* [Provided records]:
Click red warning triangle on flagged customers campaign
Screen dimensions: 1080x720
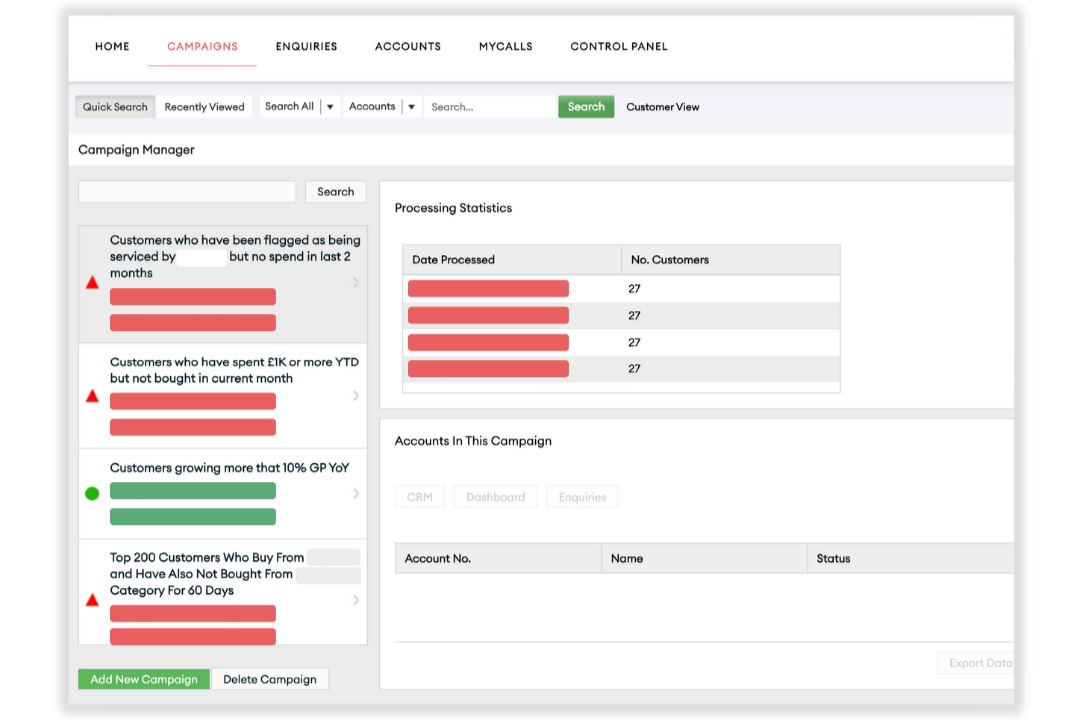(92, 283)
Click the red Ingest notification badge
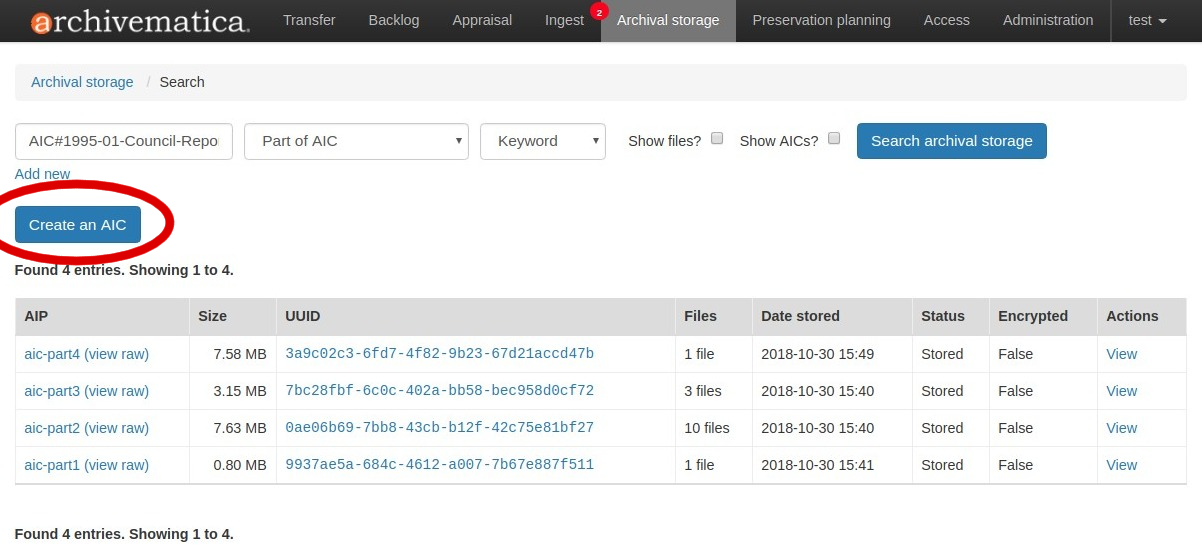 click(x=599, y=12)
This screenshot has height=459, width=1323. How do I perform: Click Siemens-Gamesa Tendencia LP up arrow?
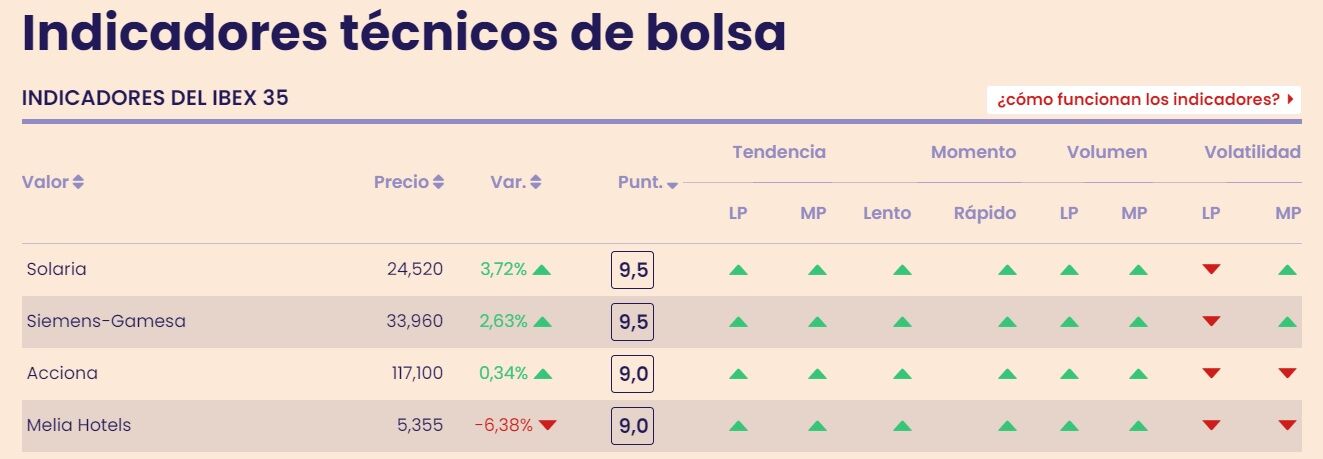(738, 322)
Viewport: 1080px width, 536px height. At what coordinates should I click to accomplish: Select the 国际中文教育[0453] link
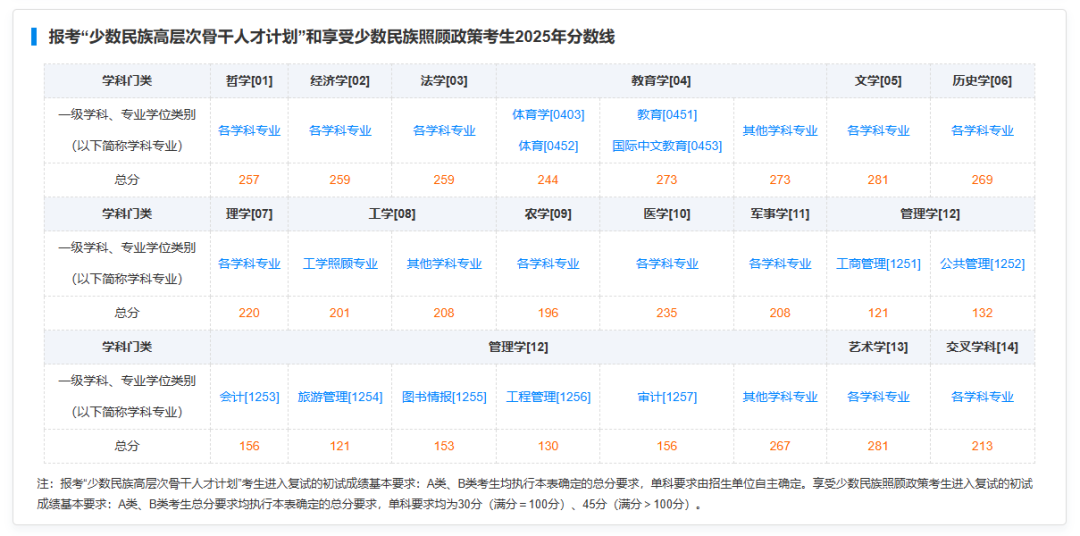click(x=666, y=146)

==

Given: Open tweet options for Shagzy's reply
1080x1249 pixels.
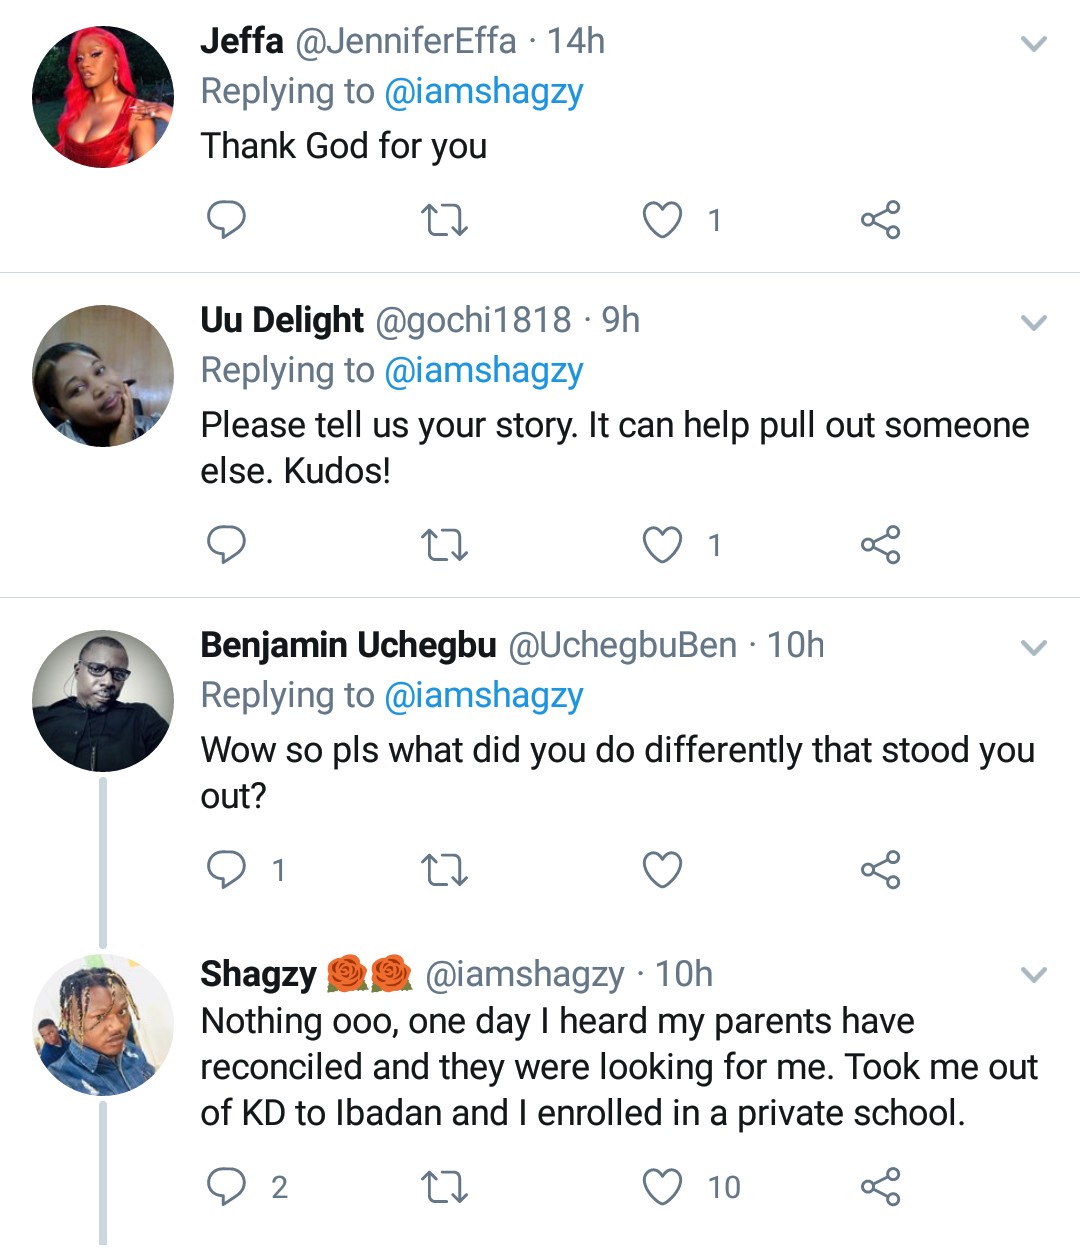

* * *

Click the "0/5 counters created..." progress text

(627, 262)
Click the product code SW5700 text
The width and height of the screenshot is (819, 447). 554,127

* [Task objective]:
Output the lines of the records above exactly as they appear, from the line containing "Given: Open tweet options for Shagzy's reply" through the line containing "1080x1249 pixels.".

* [Exercise solution]:
Given: Open tweet options for Shagzy's reply
1080x1249 pixels.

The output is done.